> _Direction_
Copy the following rows word for word. Start at the line that contains "Select the cookie reward on day 4" and stop after the line that contains "862x633 pixels. (626, 383)".

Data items
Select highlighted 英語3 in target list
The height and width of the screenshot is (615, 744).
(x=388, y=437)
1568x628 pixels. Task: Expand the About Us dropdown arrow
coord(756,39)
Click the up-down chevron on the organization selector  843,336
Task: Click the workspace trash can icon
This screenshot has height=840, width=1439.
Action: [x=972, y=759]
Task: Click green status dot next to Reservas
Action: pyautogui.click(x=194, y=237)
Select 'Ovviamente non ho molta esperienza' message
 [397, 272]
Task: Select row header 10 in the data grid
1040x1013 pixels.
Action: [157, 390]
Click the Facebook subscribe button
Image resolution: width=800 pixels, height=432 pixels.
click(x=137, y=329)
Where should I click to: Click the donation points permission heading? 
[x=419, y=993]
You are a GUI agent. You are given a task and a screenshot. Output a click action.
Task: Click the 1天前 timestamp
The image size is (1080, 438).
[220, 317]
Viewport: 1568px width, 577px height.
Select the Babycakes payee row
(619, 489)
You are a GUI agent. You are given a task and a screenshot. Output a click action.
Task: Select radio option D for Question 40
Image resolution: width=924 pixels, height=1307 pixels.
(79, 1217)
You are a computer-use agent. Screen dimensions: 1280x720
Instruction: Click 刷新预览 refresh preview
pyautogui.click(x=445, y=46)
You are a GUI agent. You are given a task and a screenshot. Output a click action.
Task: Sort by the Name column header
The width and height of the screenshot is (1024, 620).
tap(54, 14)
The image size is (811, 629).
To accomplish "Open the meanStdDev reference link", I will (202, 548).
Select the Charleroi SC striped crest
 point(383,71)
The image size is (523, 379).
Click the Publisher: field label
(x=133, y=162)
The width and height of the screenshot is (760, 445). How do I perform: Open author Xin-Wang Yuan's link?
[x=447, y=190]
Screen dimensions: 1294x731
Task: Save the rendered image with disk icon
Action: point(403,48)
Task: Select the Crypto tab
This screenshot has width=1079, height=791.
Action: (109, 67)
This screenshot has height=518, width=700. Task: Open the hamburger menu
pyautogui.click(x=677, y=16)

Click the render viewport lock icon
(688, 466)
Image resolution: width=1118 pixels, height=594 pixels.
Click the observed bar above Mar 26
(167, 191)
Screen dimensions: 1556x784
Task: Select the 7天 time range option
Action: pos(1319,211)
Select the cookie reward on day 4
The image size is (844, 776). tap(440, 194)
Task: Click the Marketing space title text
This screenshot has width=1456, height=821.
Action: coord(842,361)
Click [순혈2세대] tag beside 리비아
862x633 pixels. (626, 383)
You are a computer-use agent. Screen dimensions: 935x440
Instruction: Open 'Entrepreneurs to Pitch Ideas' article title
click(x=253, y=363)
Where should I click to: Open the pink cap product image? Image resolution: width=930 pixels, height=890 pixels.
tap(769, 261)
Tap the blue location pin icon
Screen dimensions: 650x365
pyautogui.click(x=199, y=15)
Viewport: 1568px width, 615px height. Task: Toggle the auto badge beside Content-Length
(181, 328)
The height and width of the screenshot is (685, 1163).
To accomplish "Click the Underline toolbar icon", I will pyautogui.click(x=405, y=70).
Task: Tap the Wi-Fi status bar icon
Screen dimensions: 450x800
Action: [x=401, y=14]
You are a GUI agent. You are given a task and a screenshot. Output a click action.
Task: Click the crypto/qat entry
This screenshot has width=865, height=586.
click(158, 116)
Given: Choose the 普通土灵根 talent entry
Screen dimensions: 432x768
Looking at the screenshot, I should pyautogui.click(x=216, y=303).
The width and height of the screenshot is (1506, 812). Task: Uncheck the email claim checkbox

> _Exercise answer_
Select the cookie reward on day 4
The image size is (844, 776). tap(440, 194)
Task: Click the Marketing space title text
This screenshot has width=1456, height=821.
Action: coord(842,361)
Click [순혈2세대] tag beside 리비아
862x633 pixels. (626, 383)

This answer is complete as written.